INSTRUCTIONS TO FOLLOW
Give back the records below verbatim, please, but without a single image.

Source data
*** Begin section ***

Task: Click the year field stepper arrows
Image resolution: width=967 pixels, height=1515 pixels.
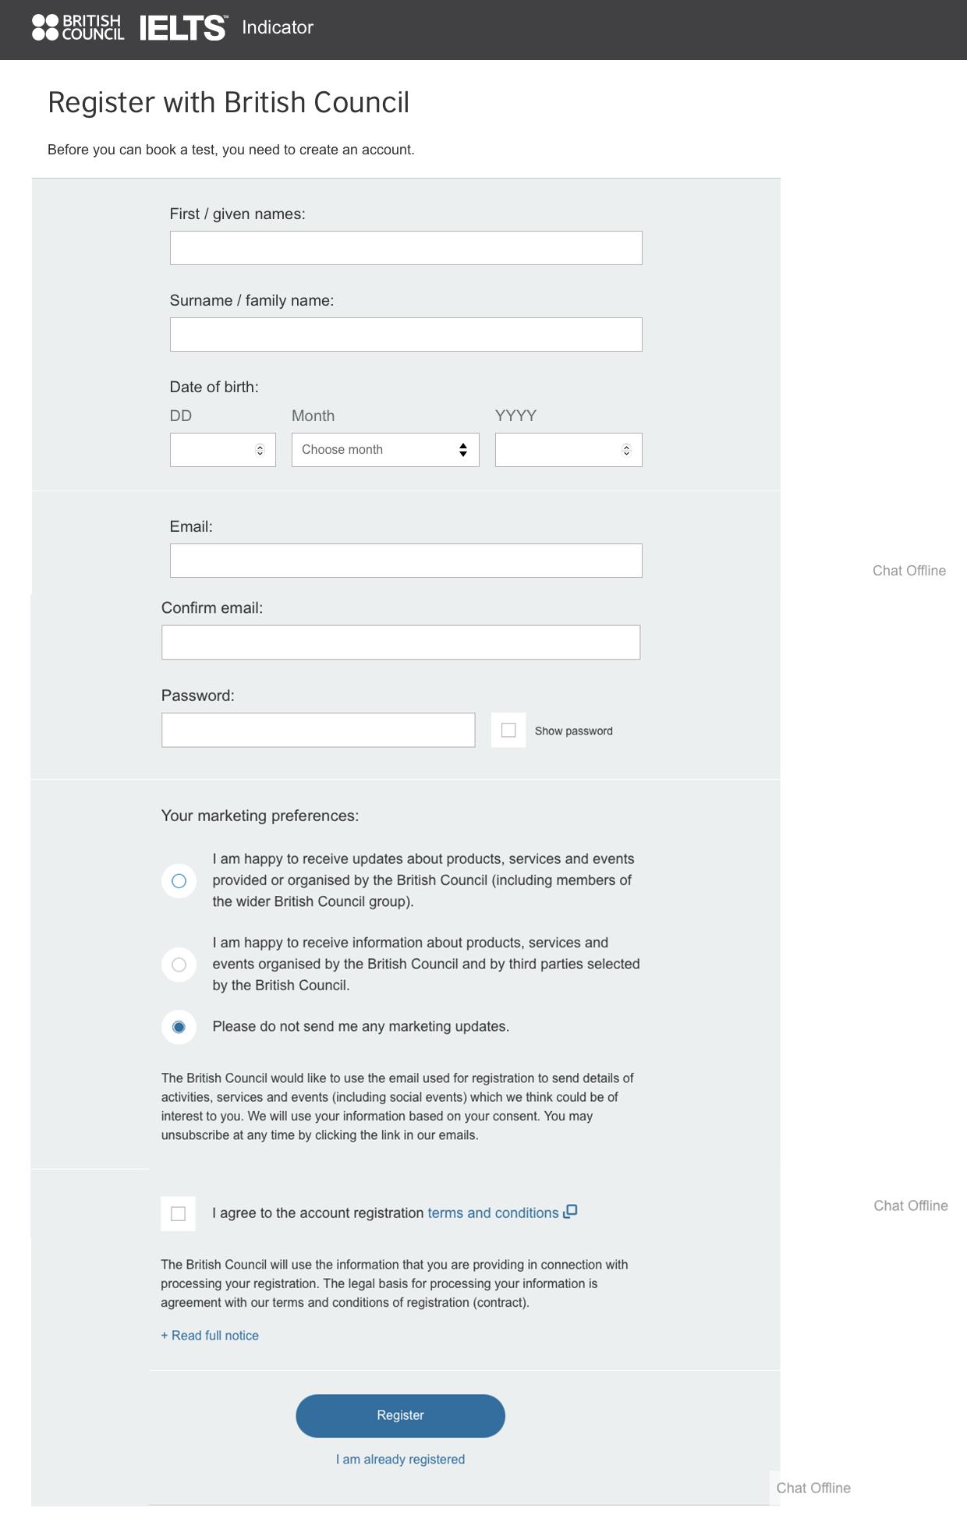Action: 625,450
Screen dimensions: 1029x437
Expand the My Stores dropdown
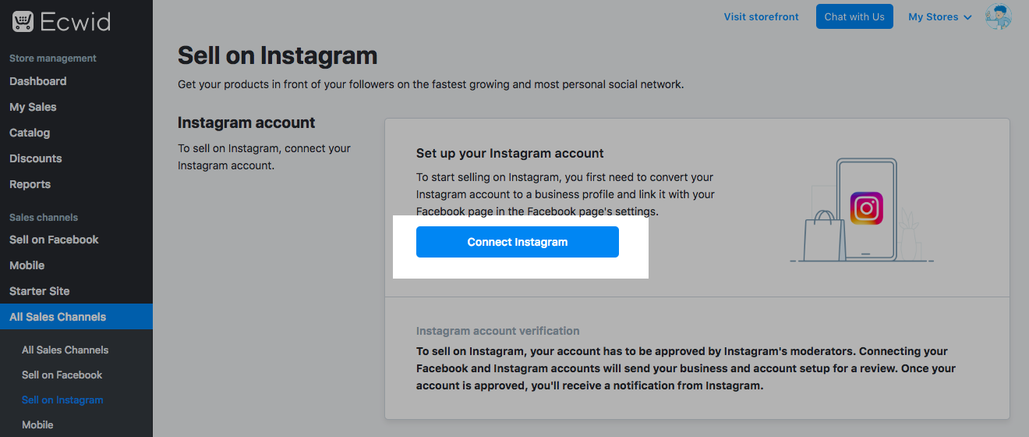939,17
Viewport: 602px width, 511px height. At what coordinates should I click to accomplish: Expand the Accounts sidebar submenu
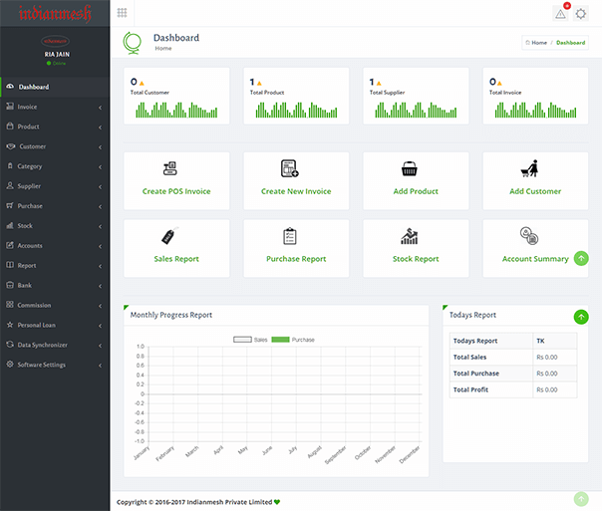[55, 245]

*** End section ***

ANSWER BOX
Task: Click the year field stepper arrows
Image resolution: width=967 pixels, height=1515 pixels.
Action: 625,450
Screen dimensions: 1029x437
Expand the My Stores dropdown
939,17
Viewport: 602px width, 511px height. At what coordinates should I click to accomplish: Expand the Accounts sidebar submenu
[55, 245]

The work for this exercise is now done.